A topic by Dirty Bunny created Feb 08, 2018 Views: 653 Replies: 4
Viewing posts 1 to 5
Submitted

Anyone ever developed Python on Linux and then ported to Windows? I would love to make my game as accessible as possible, and that definitely means having a .exe for Windows users.  I've heard of things like py2exe but I have no idea how much trouble they can be, or whether it's easy to do from Linux.  (I have a single windows machine but ideally I keep that as a /target/ machine to check if the exe was made correctly.)  My only external dependencies are PyGame and Python Image Library if that helps.

Submitted

From what I know, there should be no problem running any Python thing on a Windows computer since it's a language not unlike Java in that it has its own runner machine to run its specific code.

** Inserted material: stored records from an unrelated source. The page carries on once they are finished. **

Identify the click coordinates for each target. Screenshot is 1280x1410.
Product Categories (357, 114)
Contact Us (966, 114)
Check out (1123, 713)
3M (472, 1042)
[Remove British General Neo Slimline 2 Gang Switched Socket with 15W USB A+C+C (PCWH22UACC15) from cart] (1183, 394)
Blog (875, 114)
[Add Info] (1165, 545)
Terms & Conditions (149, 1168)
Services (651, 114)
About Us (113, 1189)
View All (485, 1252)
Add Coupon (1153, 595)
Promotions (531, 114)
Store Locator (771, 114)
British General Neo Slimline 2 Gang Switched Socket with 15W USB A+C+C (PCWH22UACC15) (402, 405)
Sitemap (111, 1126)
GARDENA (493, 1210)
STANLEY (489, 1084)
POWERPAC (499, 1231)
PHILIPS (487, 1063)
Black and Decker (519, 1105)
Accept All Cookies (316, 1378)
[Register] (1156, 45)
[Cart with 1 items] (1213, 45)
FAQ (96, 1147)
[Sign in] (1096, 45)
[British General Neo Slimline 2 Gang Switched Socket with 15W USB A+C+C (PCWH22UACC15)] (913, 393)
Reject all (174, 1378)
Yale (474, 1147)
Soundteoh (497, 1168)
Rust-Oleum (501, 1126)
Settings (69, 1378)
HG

All Py2Exe does is bridge the gap and make Python not be required to be installed in the target computer, so, I don't think you're going to have any problems with what you want to do.

Submitted (2 edits)

I know, there's a reason I said "accessible".  Sure, technically, once there's code, a windows user "only" has to install python, pygame, and PIL, THEN download my tarball and run it.  That's fine for linux users (not because linux users are hardcore, it's /actually a lot easier/ to install pygame and PIL, and python is already installed), but windows users will be installing three programs they may never use again from different websites just to play a silly internet game.

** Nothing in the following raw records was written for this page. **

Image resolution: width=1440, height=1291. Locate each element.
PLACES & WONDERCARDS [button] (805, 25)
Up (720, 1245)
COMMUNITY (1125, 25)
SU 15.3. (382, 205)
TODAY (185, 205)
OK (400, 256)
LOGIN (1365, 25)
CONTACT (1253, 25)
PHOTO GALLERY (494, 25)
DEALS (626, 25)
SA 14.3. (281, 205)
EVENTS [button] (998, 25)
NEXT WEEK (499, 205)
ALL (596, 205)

My question was more about, is there a history of Py2Exe working well under wine, or can it cross-build to windows from linux?  Is there a different path (or specific way of using Py2Exe) that will save a lot of time?  Basically asking if anyone's already done the yak-shaving on porting to "easy" windows, because any given hour of yak-shaving I save goes straight into game features.

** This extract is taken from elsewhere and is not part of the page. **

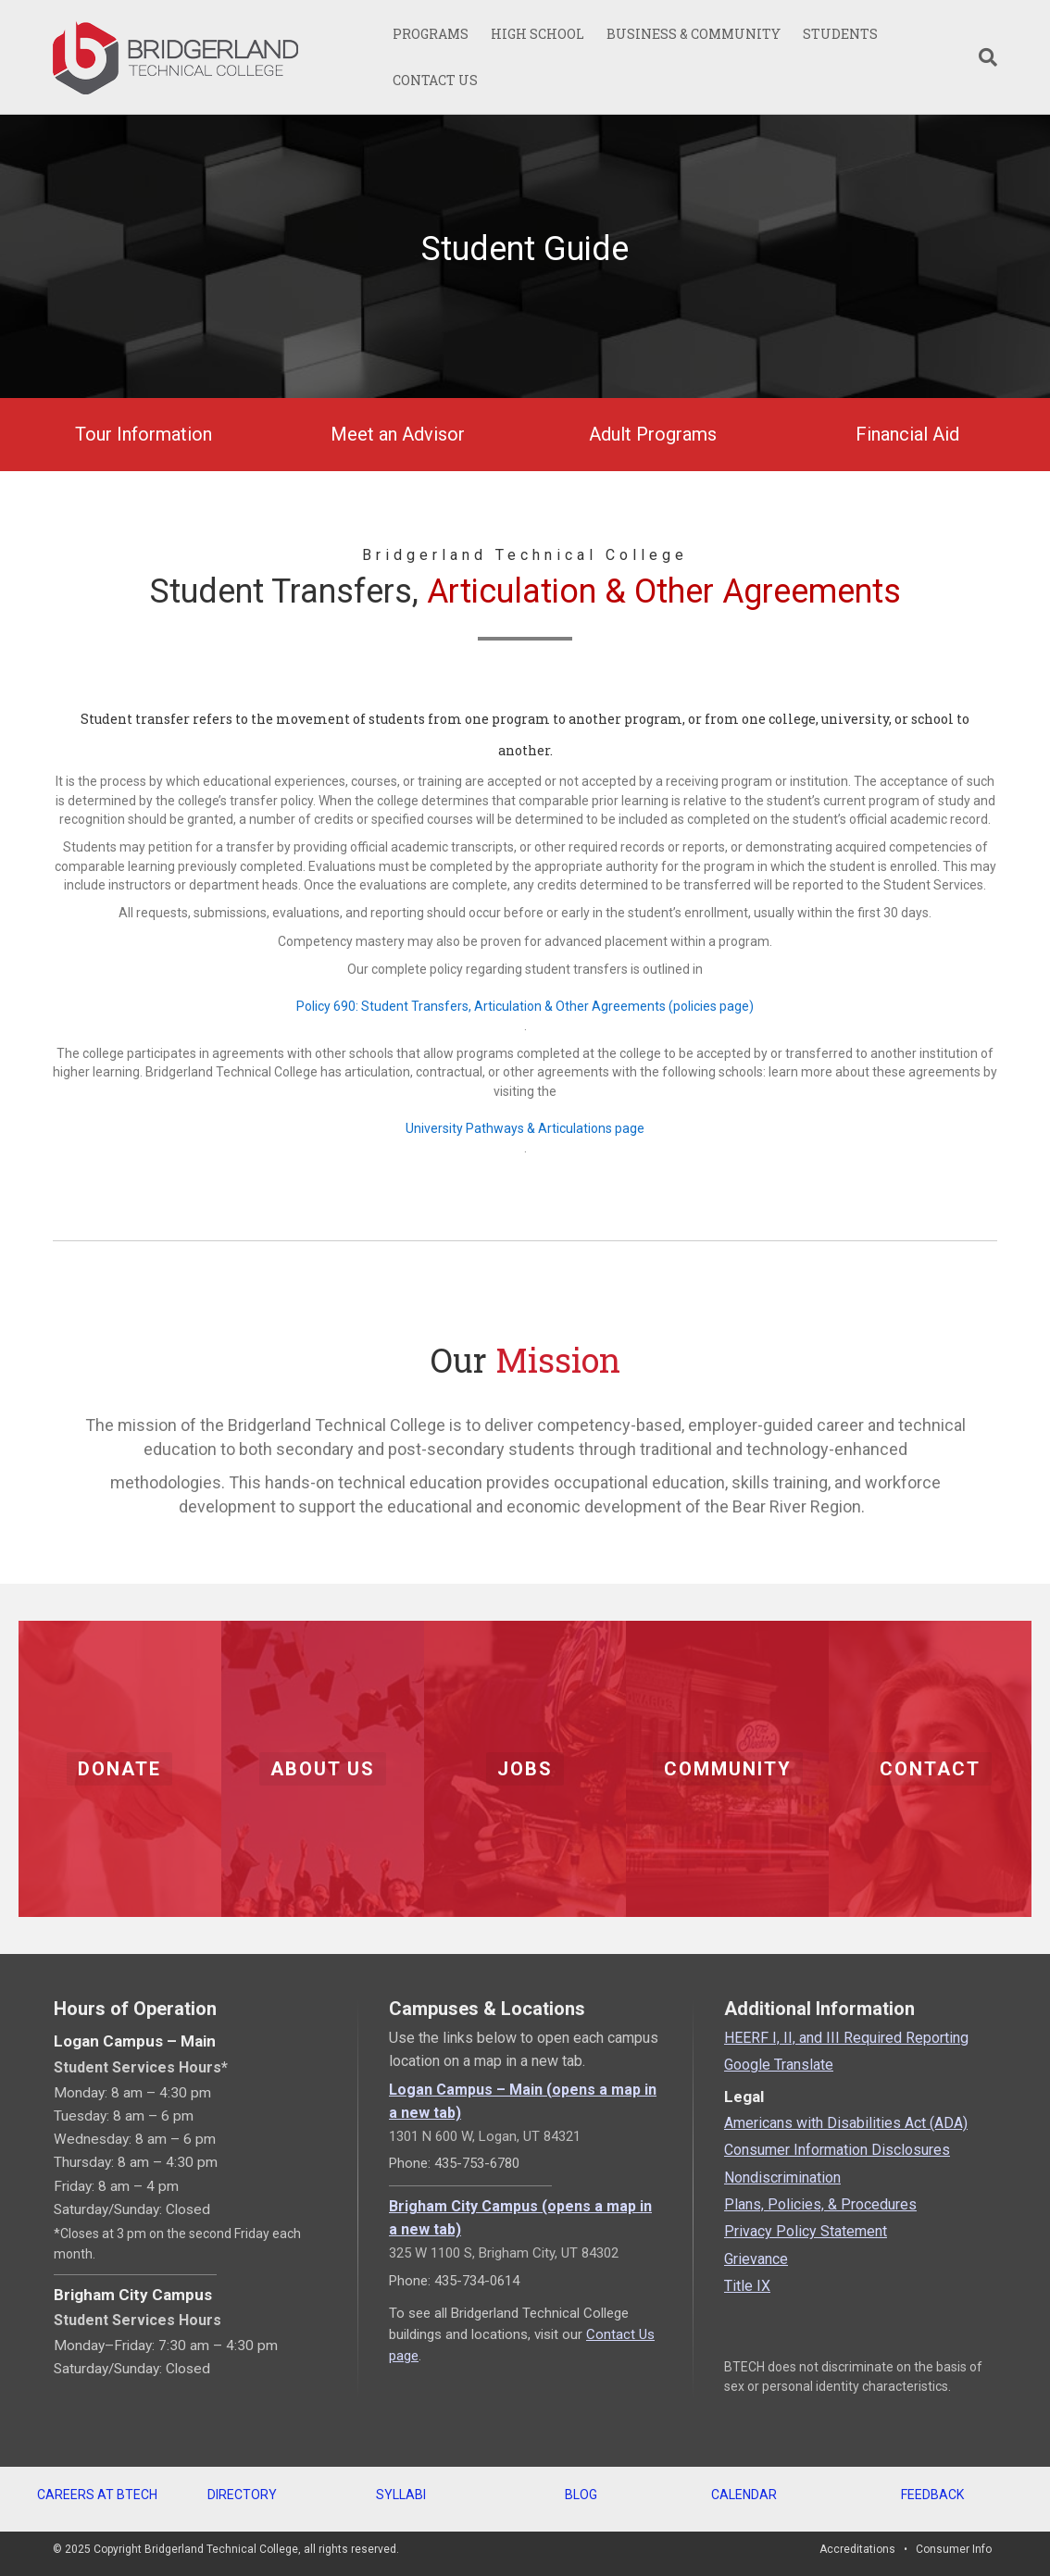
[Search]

Basically, I'm asking if any one knows the "smart and easy way" to do this thing that I'm sure I can figure out how to do, possibly the hard way.

HostSubmitted

cx_Freeze is cross-platform, and PyInstaller's FAQ explicitly says Wine should work for a cross-build, though I've never used any of these tools myself and can't comment as to how good or easy-to-use any of them are.

Submitted

cx_Freeze is amazing, it's definitely worth using. Me and a friend used pygame to export once and it took us days to get executables, but cx_Freeze worked first time.